There have also been attempts to investigate how the quality of one’s sex life and sexual wellbeing has been impacted by the pandemic. Studies in the United States and China have found that although sexual behaviours in general have decreased, individuals are reporting an expanded sexual repertoire of new sexual activities such as an increasing use of pornography, virtual sex, sexting, and trying out new sexual positions.18,19 Another study investigating global internet traffic for Pornhub, one of the largest pornography sites, found increases in online traffic across the world.20 Nevertheless, satisfaction with one’s sex life and quality of sex life have been on a decline in the general population during this pandemic, which was reflected in online survey studies conducted in Taiwan and Italy,21,22 though evidence from another study in Italy on couples who were cohabiting during the lockdown period seemed to suggest that the lockdowns did not have a large impact on the sexual behaviour of cohabiting couples, though some participants did report a decrease in satisfaction.23 Sexual wellbeing and satisfaction have been shown to be positively associated with individual mental wellbeing and relationship quality among couples, and are thus important areas of inquiry.24,25
Singapore is a city–state comprising a population of ∼5.7 million.26 Singapore society holds largely conservative views around sexual behaviours, especially towards sexual relations before marriage, sexual relations between two adults of the same sex, and cohabitation before marriage.27 Although scholars have largely attempted to characterise risk factors for HIV and other sexually transmitted infections among at-risk populations such as men who have sex with men, sex workers and their clients, as well as adolescents,28–35 there is a gap in published studies on the sexual behaviour of Singaporeans in general, notwithstanding a few studies on sexual health in the general population.36–38
Singapore’s version of its ‘lockdown’, or COVID-19 movement control measures, were also known as the ‘circuit breaker’ period. This was in effect from 7 April until 1 June 2020, and involved the closure of all non-essential workplaces and the implementation of strictly enforced movement control measures such as mandatory mask-wearing and restrictions on leaving one’s home unless for essential services. Individuals were also only allowed to physically interact with other people living in the same household during this time, and individuals who were partnered, but not cohabiting with their partners, were not allowed to visit their partners who were physically living in other households. The term ‘circuit breaker’ refers to this set of measures that would curb the continued spread of COVID-19 in the community, and in effect ‘break the circuit’ of transmission.39 The circuit breaker measures were then gradually eased in phases from 2 June 2020.

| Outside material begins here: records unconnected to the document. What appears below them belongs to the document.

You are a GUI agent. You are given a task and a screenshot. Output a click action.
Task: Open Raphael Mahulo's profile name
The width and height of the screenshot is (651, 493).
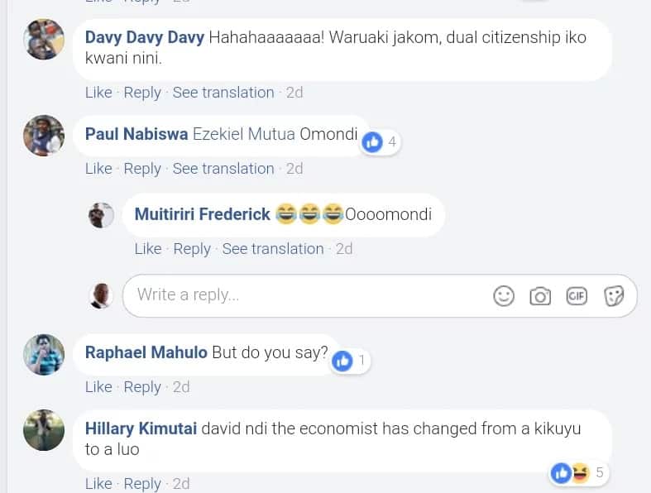click(146, 352)
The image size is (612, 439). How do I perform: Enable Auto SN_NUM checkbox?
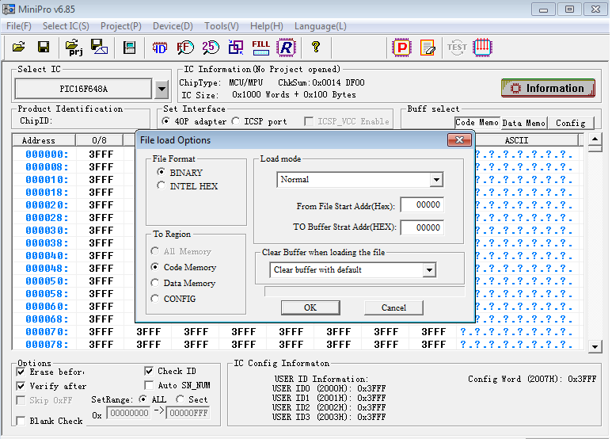click(150, 385)
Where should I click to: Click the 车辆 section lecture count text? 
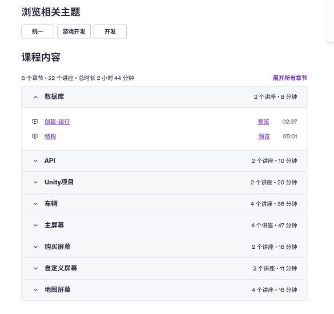click(x=274, y=204)
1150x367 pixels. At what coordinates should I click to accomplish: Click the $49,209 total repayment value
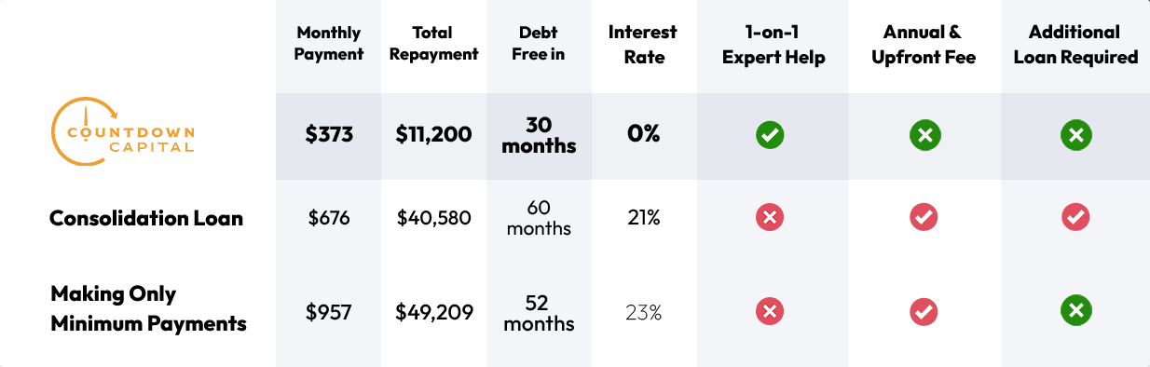pyautogui.click(x=434, y=311)
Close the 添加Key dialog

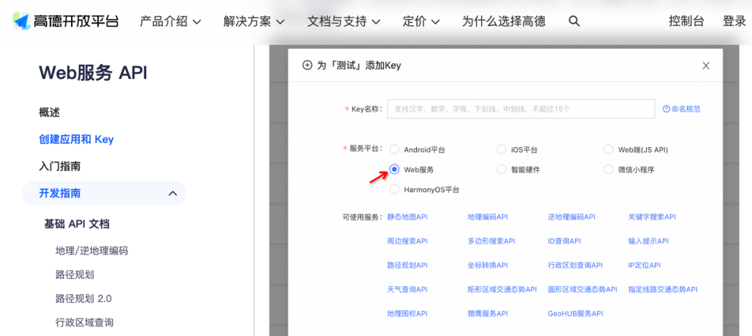point(706,66)
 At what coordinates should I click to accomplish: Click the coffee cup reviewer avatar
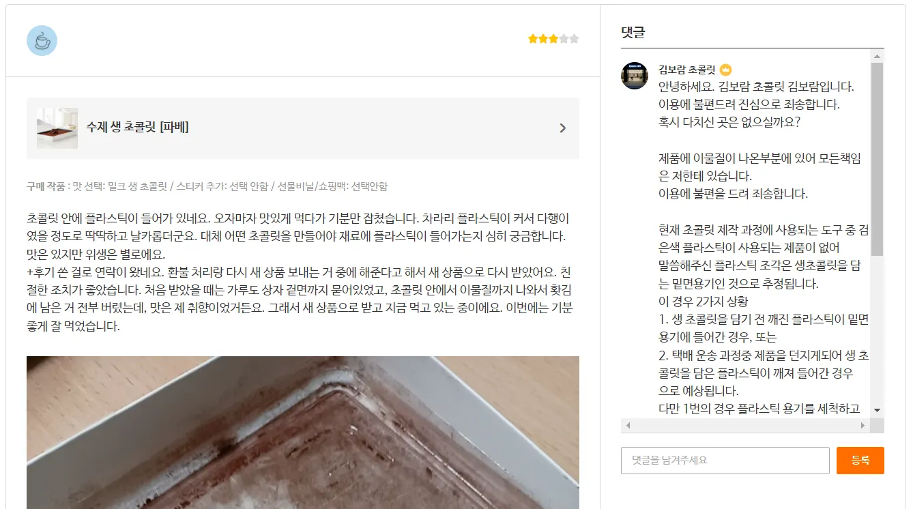pos(42,41)
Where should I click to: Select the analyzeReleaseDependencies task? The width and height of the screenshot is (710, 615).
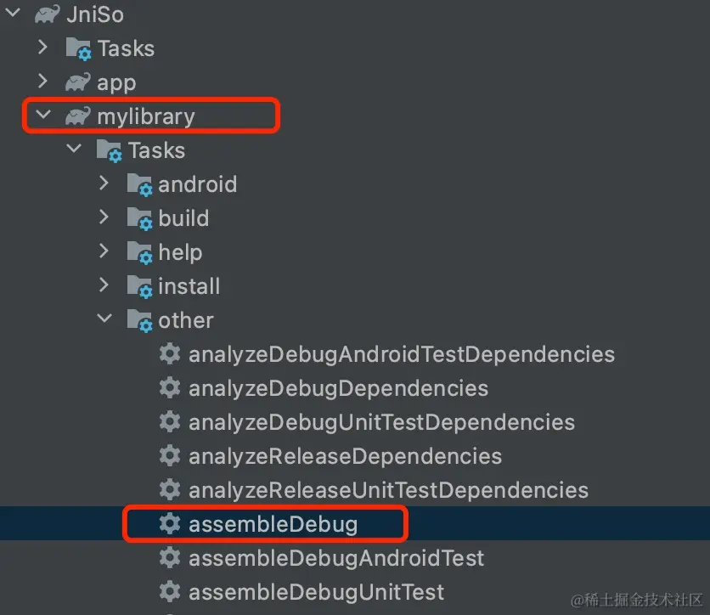[x=345, y=456]
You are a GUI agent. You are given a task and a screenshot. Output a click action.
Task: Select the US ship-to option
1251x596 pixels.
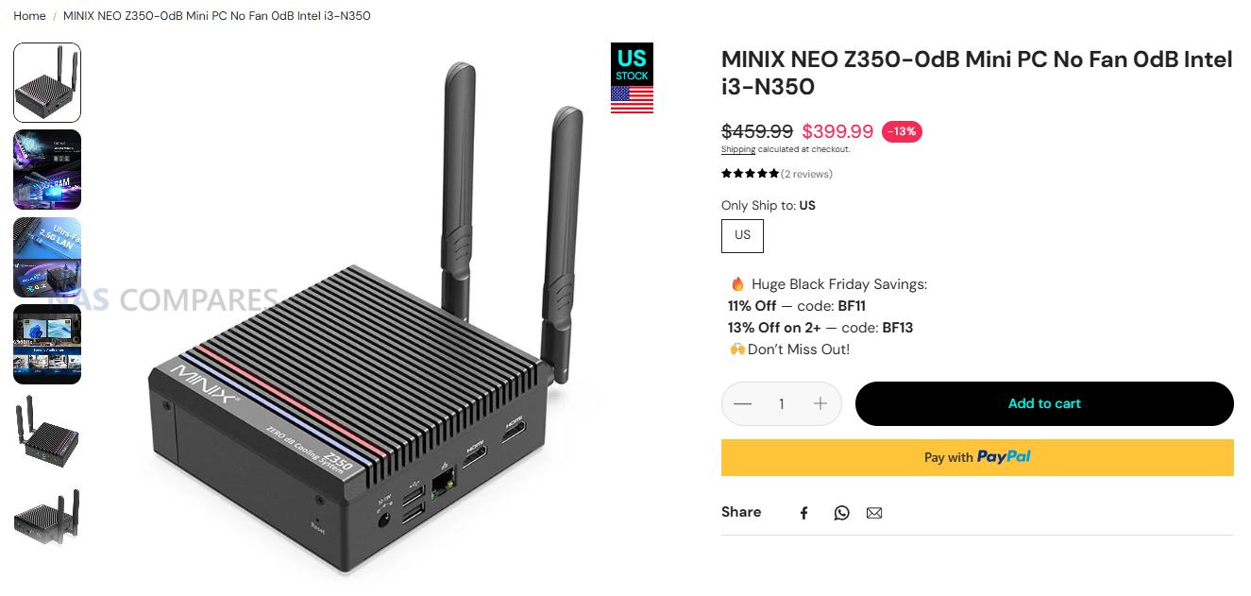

Given the lack of research on sexual behaviours in Singapore in general, and a gap in our understanding of how the pandemic and its movement control measures have impacted sexual well-being among Singaporeans, the objectives of this study are two-fold. First, this study attempts to characterise levels of individual and interpersonal sexual behaviours among an online sample of Singapore residents and investigate how the circuit breaker had impacted such behaviours; and second, to determine how levels of sexual satisfaction have changed for individuals of varying partnership status and living arrangements.
Methods
Study design and participants
This observational, cross-sectional online survey was conducted in Singapore from August to September 2020. This study is part of a larger global consortium of online surveys on the impact of COVID-19 on sexual and reproductive health, called the International Sexual Health And REproductive (I-SHARE) health survey.40 To be eligible for this study, participants had to report being at least 18 years of age, and a Singapore permanent resident or Singapore citizen residing in Singapore at the point of participation.
Data collection
Ethics approval was obtained from the institutional review board at the National University of Singapore (NUS-IRB Reference Code NUS-IRB-2020-58) prior to data collection. Participants were recruited through an advertisement to participate that was promoted through the sharing of the study through posts made by the study team members on social media, as well as through Facebook and Instagram advertisements. The advertisements were run in the English language and included the headline: ‘Survey on sexual and reproductive health in times of COVID-19 – Get a $10.00 GrabRide [transportation] Voucher for your participation’ (see Supplementary Fig. S1). The advertisements were run from 20 August to 25 September 2020 and were targeted to all individuals aged ≥18 years who were residing in Singapore at the point at which the advertisements were promoted. Based on a resident population of 5.69 million in Singapore, a sample size of 385 was calculated to provide us with a 5% margin of error at 95% confidence intervals (CIs). We opted to recruit beyond 385 participants and targeted a total of 600 participants based on the study’s available budget.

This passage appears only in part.